● **DATA FOR REVIEW**
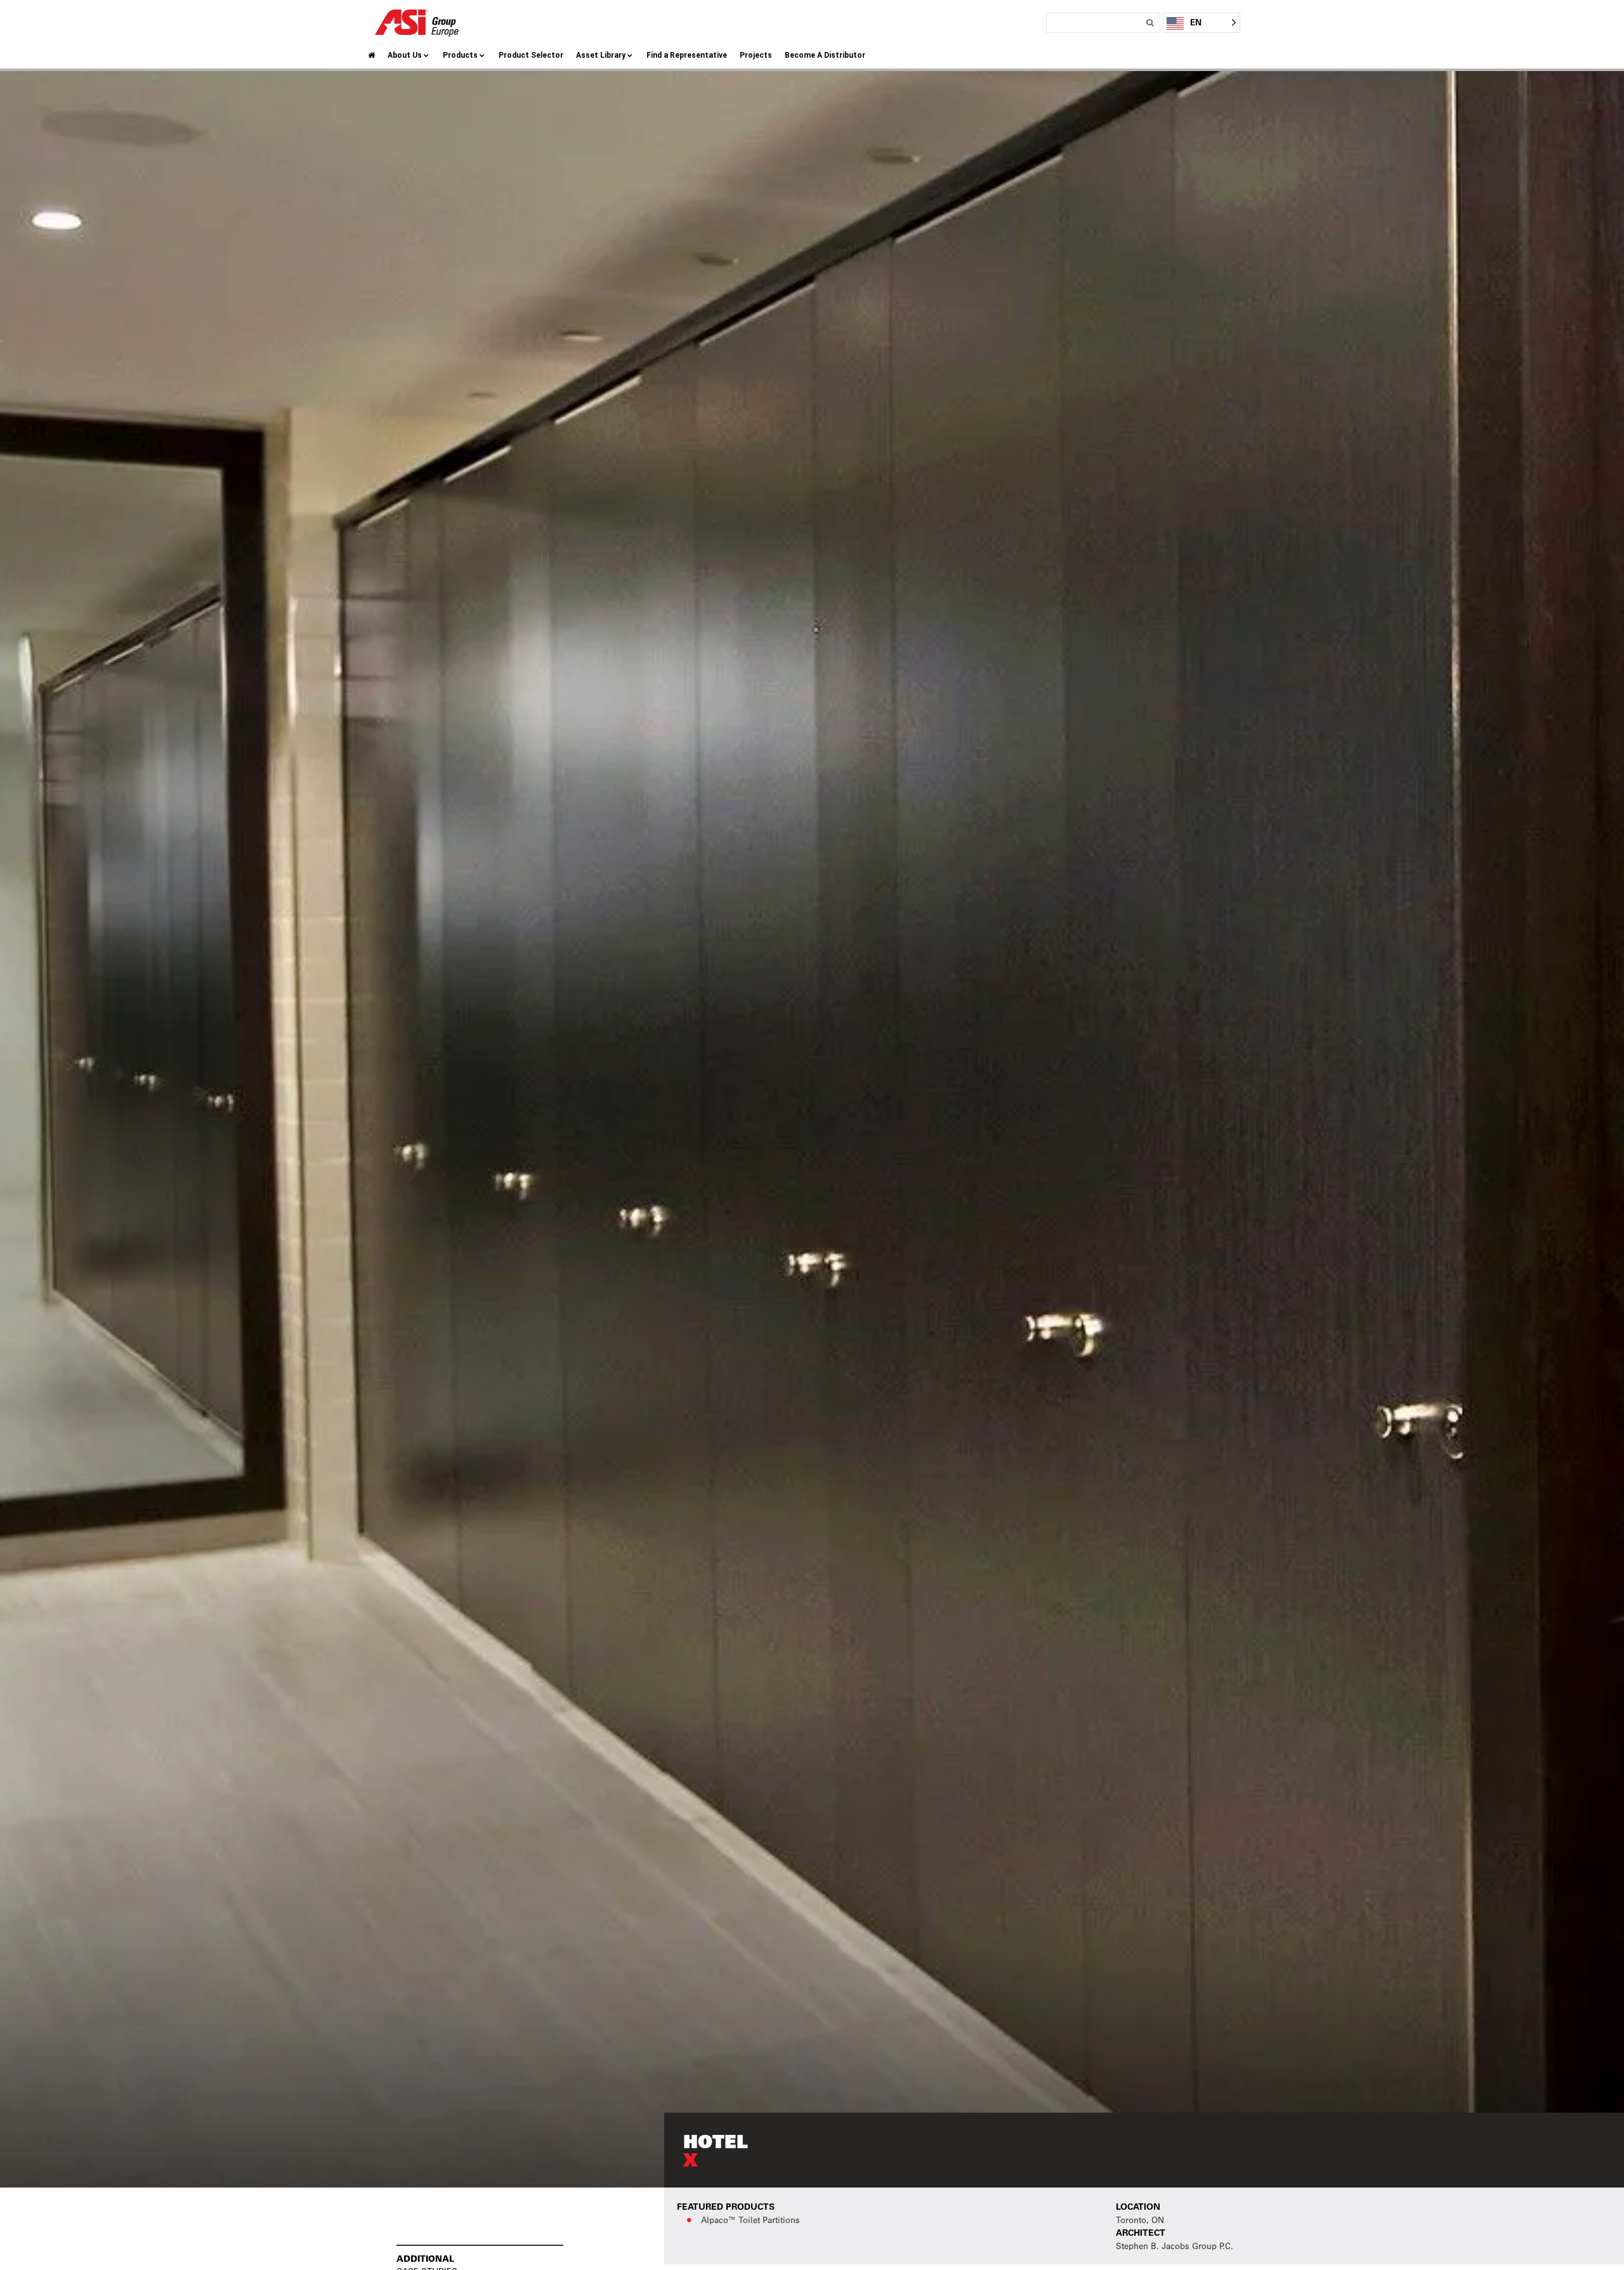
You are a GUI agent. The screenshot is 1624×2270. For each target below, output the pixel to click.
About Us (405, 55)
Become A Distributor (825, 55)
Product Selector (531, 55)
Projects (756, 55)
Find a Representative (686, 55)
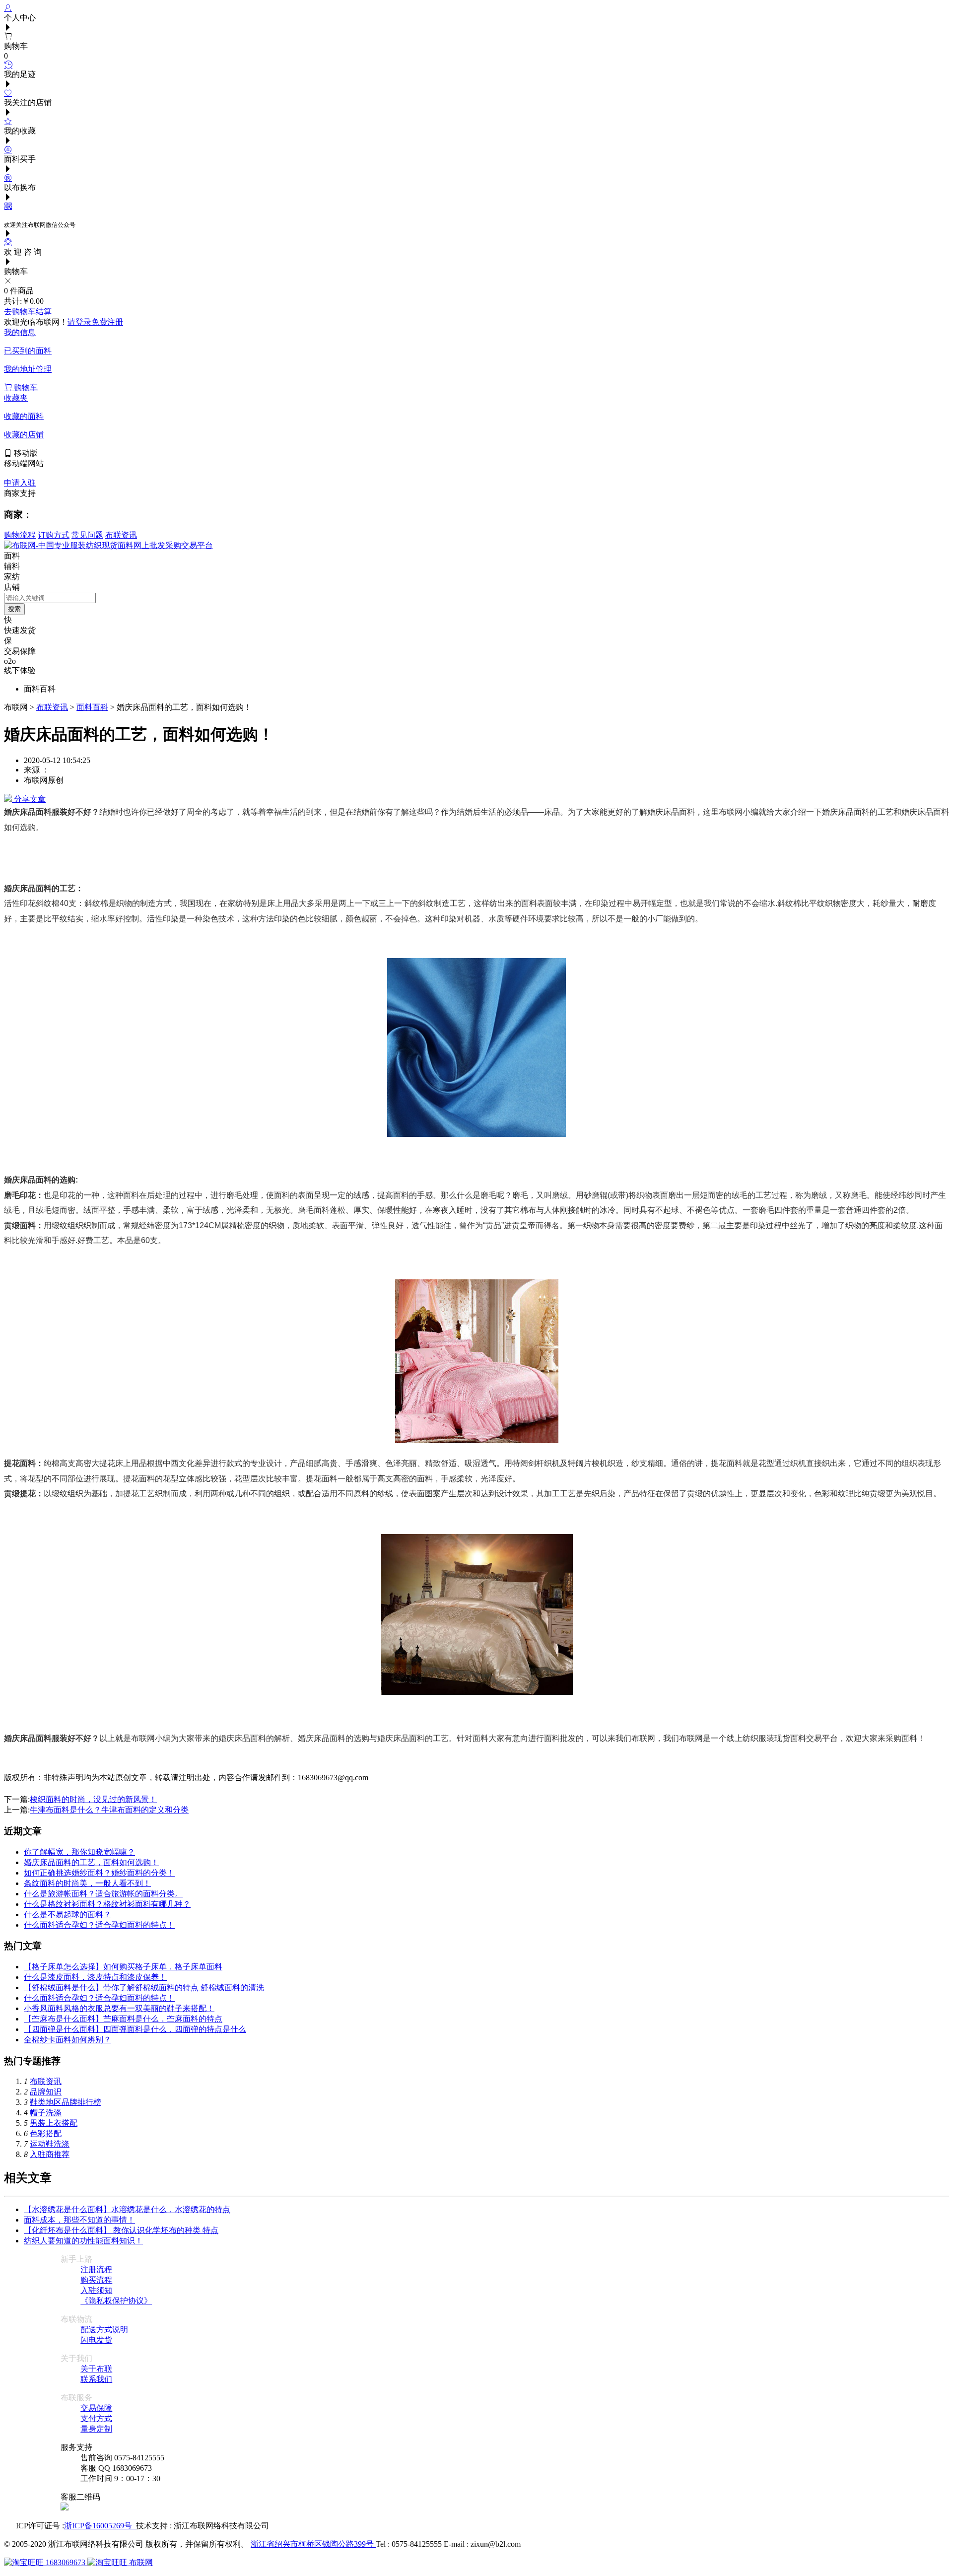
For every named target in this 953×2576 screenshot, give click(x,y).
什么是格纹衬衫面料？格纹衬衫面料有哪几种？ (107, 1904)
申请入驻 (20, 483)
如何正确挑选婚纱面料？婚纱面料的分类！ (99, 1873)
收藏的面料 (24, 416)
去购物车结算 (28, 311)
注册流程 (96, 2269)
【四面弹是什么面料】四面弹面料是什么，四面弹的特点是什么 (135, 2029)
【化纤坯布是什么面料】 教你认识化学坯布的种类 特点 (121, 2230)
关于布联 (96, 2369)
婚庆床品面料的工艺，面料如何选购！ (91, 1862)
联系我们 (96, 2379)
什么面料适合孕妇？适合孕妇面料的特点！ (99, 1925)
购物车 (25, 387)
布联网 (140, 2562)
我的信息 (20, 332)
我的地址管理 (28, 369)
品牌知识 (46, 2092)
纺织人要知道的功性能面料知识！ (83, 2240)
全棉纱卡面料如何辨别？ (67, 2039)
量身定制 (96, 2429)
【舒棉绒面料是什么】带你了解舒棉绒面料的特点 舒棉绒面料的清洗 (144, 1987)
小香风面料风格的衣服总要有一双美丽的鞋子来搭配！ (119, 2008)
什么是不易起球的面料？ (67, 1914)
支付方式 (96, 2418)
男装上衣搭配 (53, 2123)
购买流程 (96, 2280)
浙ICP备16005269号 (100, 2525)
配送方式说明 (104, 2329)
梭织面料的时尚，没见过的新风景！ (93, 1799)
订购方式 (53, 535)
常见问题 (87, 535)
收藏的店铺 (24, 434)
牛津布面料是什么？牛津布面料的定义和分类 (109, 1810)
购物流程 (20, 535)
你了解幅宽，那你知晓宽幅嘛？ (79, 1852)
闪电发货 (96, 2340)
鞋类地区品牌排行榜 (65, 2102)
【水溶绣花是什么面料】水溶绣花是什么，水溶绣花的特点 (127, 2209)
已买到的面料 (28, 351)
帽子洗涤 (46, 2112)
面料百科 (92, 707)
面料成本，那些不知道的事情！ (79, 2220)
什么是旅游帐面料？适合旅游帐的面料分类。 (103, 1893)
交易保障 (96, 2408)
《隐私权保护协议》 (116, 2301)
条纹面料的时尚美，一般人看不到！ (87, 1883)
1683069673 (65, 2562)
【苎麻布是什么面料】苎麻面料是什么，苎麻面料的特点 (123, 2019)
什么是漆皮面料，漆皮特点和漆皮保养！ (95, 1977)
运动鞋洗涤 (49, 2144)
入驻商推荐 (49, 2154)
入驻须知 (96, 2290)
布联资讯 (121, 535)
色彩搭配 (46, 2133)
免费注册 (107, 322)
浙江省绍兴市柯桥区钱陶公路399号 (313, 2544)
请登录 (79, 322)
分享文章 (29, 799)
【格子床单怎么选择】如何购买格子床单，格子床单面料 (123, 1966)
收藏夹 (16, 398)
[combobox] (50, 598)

● **EXERCISE INSTRUCTIONS**
Take every line in the preceding listing that contains "target" and copy it.

● **REPLY**
You are a GUI agent. The screenshot is 1624×2270. For each target below, output the pixel to click.
For every named target in this 953×2576 screenshot, give click(x,y).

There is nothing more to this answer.